##### ROWS #####

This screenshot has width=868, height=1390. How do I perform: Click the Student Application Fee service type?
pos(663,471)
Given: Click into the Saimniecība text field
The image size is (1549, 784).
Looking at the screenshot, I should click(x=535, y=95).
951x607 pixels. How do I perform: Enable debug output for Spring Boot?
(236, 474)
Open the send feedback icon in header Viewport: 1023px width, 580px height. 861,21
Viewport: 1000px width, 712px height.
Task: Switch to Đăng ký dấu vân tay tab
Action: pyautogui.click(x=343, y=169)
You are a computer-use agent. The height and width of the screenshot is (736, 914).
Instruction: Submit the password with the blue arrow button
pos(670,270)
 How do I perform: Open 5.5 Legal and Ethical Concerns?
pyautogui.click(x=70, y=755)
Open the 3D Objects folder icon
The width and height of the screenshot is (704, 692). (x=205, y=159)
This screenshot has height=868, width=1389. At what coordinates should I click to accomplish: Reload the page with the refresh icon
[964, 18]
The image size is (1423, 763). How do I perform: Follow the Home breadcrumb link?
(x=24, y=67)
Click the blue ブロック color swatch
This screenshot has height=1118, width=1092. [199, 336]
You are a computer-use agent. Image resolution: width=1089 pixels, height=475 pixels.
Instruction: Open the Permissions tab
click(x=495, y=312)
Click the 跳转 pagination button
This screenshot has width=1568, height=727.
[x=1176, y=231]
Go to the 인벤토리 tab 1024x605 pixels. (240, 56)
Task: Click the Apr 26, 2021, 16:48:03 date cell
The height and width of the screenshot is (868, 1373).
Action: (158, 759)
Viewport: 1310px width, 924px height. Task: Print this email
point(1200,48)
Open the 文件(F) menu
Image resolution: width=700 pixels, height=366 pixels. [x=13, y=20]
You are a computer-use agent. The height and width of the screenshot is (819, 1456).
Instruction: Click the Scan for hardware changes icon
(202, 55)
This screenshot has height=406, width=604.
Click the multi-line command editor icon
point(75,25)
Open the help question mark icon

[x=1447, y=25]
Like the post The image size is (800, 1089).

#####

PROBLEM REQUIREMENTS
Could you convert the records above into a Markdown table with the columns Row and Line, starting at the line containing "This screenshot has height=868, width=1389." and ending at the last line of the records? Number each line in the Row column and skip any blank lines.

TASK SOLUTION
| Row | Line |
|---|---|
| 1 | This screenshot has height=868, width=1389. At what coordinates should I click to accomplish: Reload the page with the refresh icon |
| 2 | [964, 18] |
| 3 | The image size is (1423, 763). How do I perform: Follow the Home breadcrumb link? |
| 4 | (x=24, y=67) |
| 5 | Click the blue ブロック color swatch |
| 6 | This screenshot has height=1118, width=1092. [199, 336] |
| 7 | You are a computer-use agent. Image resolution: width=1089 pixels, height=475 pixels. |
| 8 | Instruction: Open the Permissions tab |
| 9 | click(x=495, y=312) |
| 10 | Click the 跳转 pagination button |
| 11 | This screenshot has width=1568, height=727. |
| 12 | [x=1176, y=231] |
| 13 | Go to the 인벤토리 tab 1024x605 pixels. (240, 56) |
| 14 | Task: Click the Apr 26, 2021, 16:48:03 date cell |
| 15 | The height and width of the screenshot is (868, 1373). |
| 16 | Action: (158, 759) |
| 17 | Viewport: 1310px width, 924px height. Task: Print this email |
| 18 | point(1200,48) |
| 19 | Open the 文件(F) menu |
| 20 | Image resolution: width=700 pixels, height=366 pixels. [x=13, y=20] |
| 21 | You are a computer-use agent. The height and width of the screenshot is (819, 1456). |
| 22 | Instruction: Click the Scan for hardware changes icon |
| 23 | (202, 55) |
| 24 | This screenshot has height=406, width=604. |
| 25 | Click the multi-line command editor icon |
| 26 | point(75,25) |
| 27 | Open the help question mark icon |
| 28 | [x=1447, y=25] |
| 29 | Like the post The image size is (800, 1089). |